• Text block
****************************************
While these networks only accept the top 1% of podcasts into their midst, many other podcast networks are willing to work with a wide range of podcasters, across all industries and categories. 

Podcast networks can be a valuable resource for podcasters, giving even independent creators the power to boost their revenue and listenership. However, while having the backing of a network can sound good on paper- not every podcast should go down this path.

So what are podcast networks? How do they work? And is joining one right for your podcast? If you've been thinking about joining a network, you'll want to read this. 

 

What is a Podcast Network?

podcast network is a group or collection of podcasts that are produced, distributed or made available to advertisers through a single umbrella company. Usually, the podcasts under one network are connected by similar themes or audiences, comedy shows, true crime, interviews, or narrative-style podcasts. Others can be more open in who they work with.

Primarily, a network's role is to work as an intermediary. Once a podcast has joined a network, that network will either help promote your show on the network's other podcasts or support your digital marketing efforts and connect you with sponsors for your show. This can provide podcasters the space to focus on creating content rather than sourcing advertisers themselves.
****************************************
• Record extracts
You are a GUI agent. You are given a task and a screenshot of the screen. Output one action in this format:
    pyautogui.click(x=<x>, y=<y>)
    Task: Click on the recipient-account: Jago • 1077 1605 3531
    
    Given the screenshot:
****************************************
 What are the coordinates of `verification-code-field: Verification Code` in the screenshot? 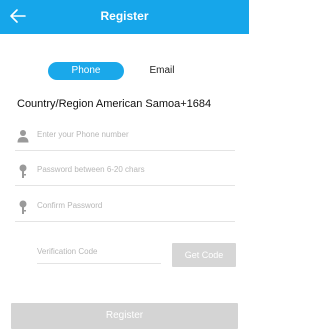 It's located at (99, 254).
****************************************
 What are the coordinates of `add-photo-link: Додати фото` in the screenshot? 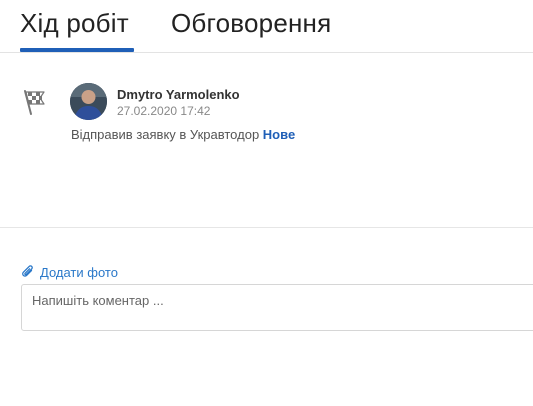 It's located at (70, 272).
****************************************
• Directive
From the text on podcast networks, extract the stretch from "So what are" through "they work with.", copying it word for word.

• Solution to this exercise
So what are podcast networks? How do they work? And is joining one right for your podcast? If you've been thinking about joining a network, you'll want to read this. 

 

What is a Podcast Network?

podcast network is a group or collection of podcasts that are produced, distributed or made available to advertisers through a single umbrella company. Usually, the podcasts under one network are connected by similar themes or audiences, comedy shows, true crime, interviews, or narrative-style podcasts. Others can be more open in who they work with.